Rows showing where targets appear:
-----
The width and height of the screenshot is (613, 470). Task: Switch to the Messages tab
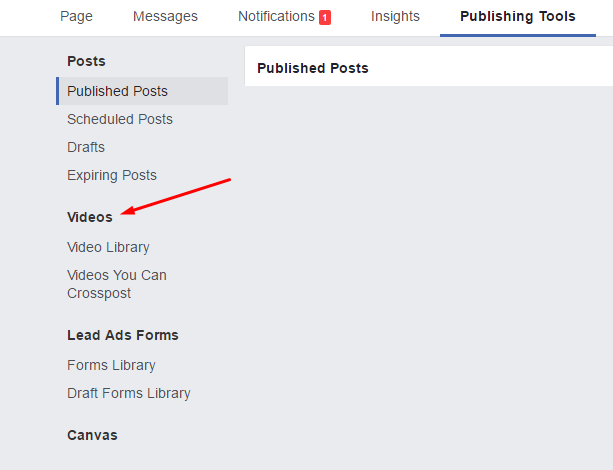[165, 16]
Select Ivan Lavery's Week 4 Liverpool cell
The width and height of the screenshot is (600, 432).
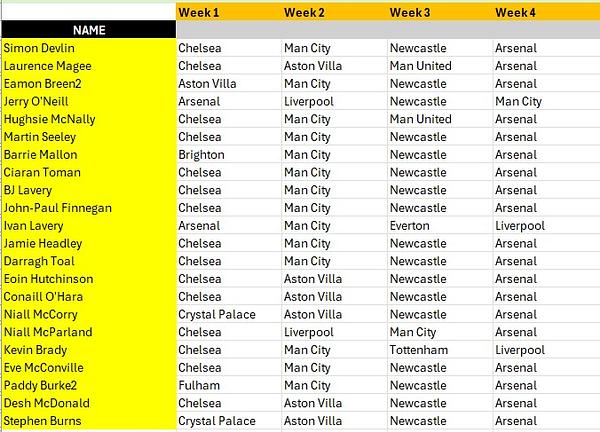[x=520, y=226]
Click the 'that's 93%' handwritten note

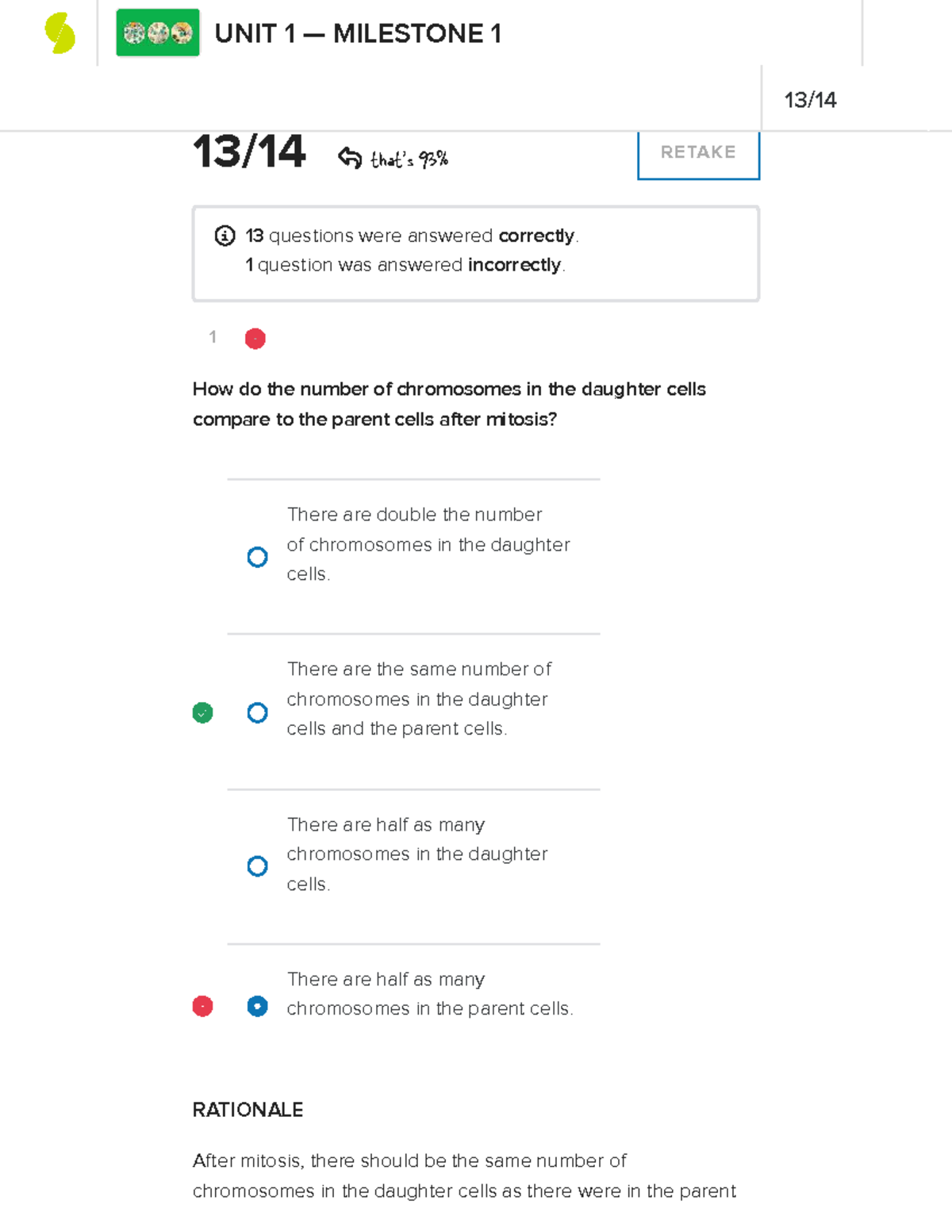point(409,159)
-----
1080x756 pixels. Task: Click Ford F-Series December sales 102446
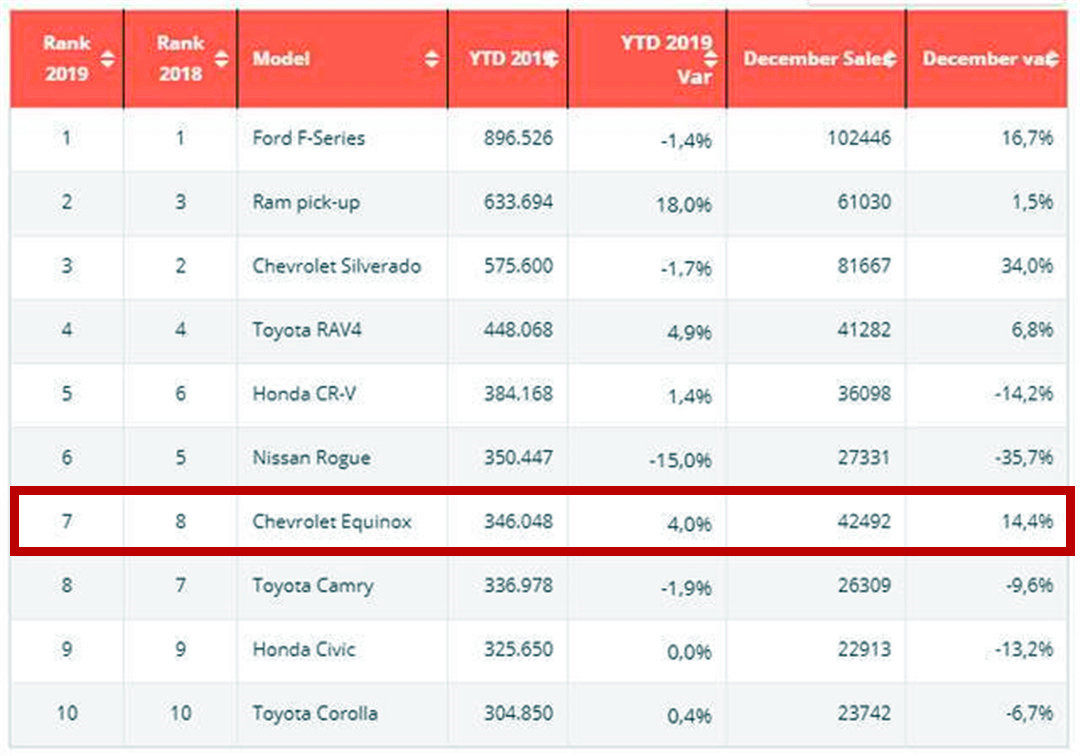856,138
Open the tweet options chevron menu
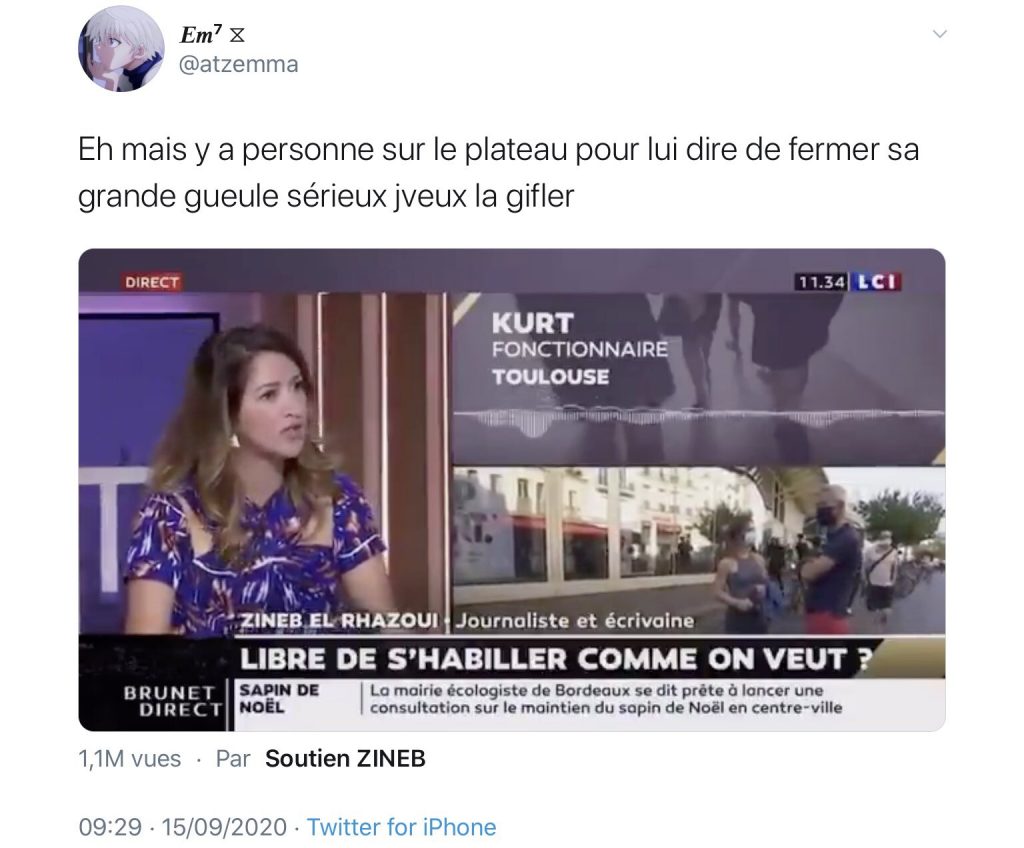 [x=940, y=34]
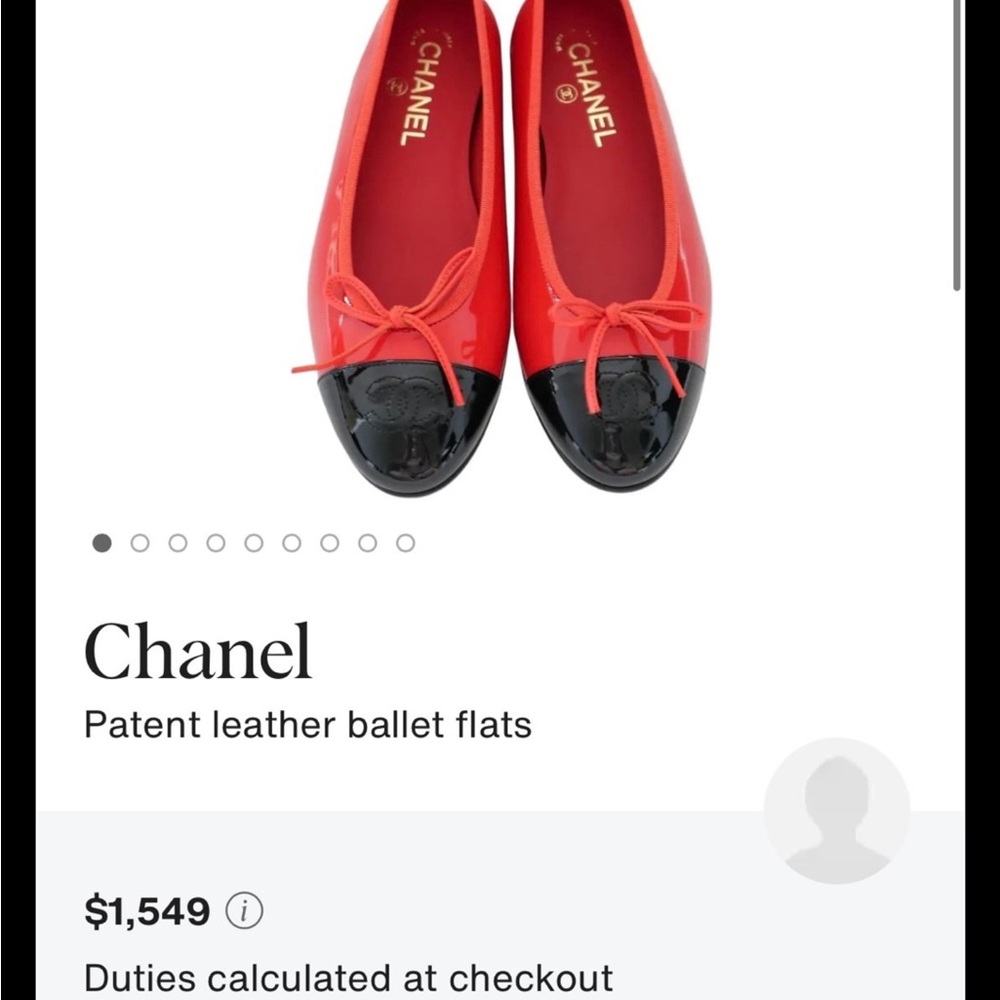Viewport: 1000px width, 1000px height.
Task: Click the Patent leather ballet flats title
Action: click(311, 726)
-----
_Work to complete_. Copy word for word the part of the material that starts with the line containing "1080x756 pixels. Task: Click" and ends with the line containing "Action: click(311, 726)", including both of those lines. Omit the pictures.

_Full output_.
1080x756 pixels. Task: Click Ford F-Series December sales 102446
856,138
Open the tweet options chevron menu
 [x=940, y=34]
Viewport: 1000px width, 1000px height.
Task: Click the Patent leather ballet flats title
Action: click(311, 726)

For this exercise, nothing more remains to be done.